------ Supplied information

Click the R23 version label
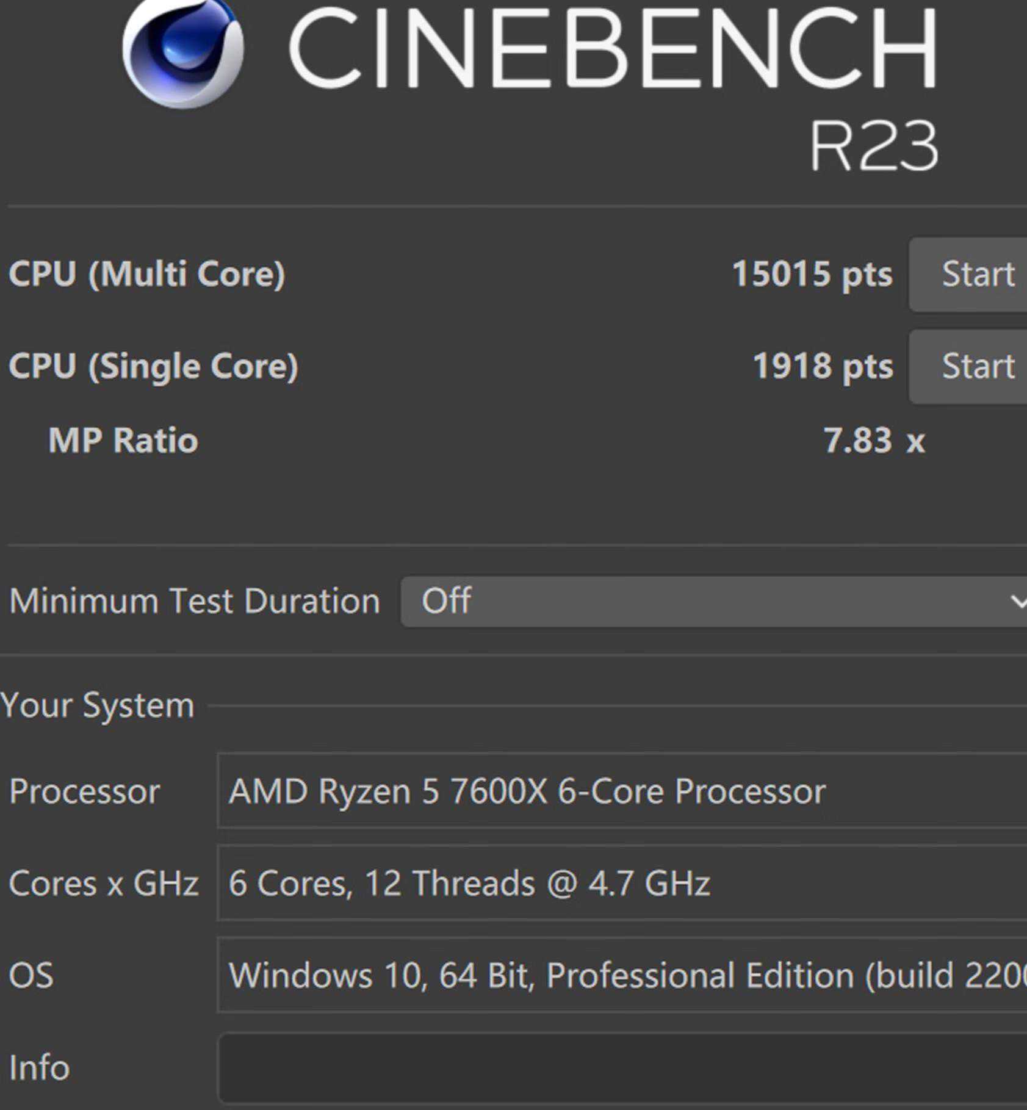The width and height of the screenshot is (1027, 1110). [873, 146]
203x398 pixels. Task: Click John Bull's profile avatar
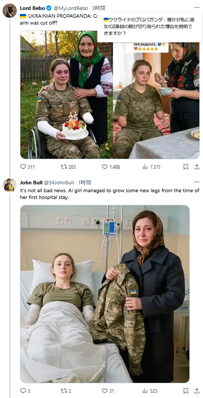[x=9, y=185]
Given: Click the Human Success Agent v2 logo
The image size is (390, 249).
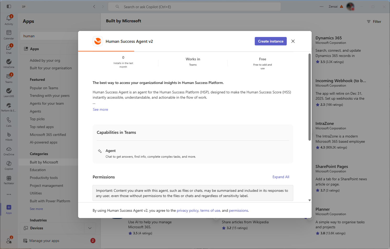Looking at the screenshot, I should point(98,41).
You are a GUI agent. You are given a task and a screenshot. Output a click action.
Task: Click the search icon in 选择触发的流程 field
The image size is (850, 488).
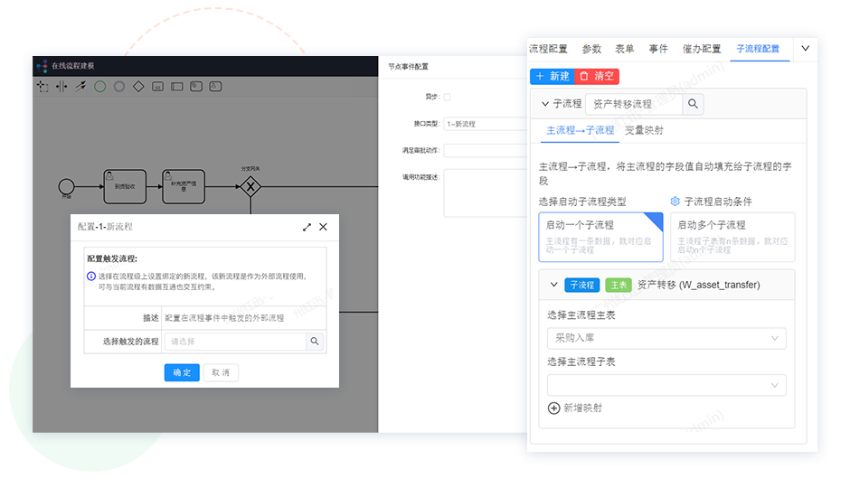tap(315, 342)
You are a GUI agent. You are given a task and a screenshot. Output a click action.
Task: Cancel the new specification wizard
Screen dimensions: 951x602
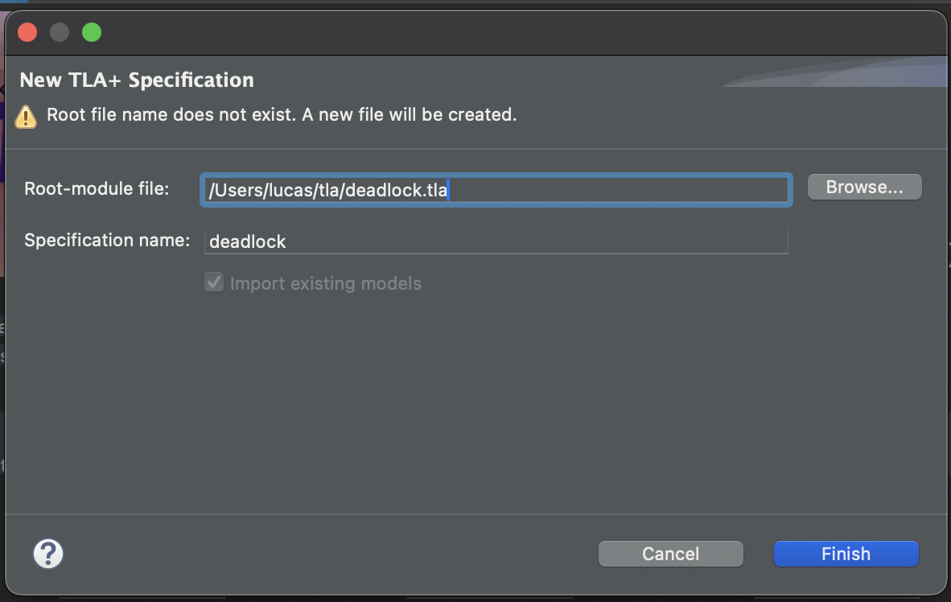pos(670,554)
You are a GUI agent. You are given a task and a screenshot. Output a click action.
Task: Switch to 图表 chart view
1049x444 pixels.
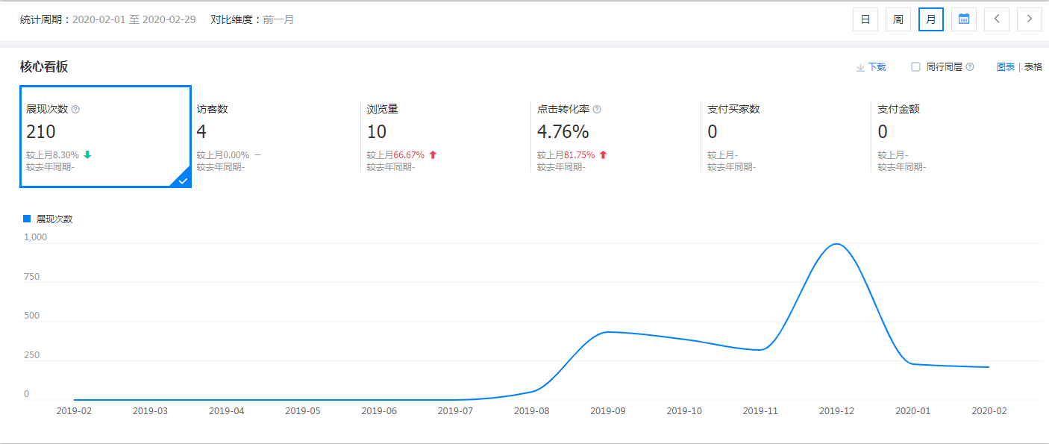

------------

Aim of the exercise – Your reply should give again exactly the lines from the one with "Task: Click the search icon in 选择触发的流程 field" through the last line of the data, with both ends included and pictures left out.

Finished exercise –
Task: Click the search icon in 选择触发的流程 field
The image size is (850, 488).
tap(315, 342)
You are a GUI agent. You are given a task and a screenshot. Output a click action.
Task: Cancel the new specification wizard
Screen dimensions: 951x602
pos(670,554)
You are a GUI agent. You are given a task and a screenshot. Output a click action.
Task: Switch to 图表 chart view
1049x444 pixels.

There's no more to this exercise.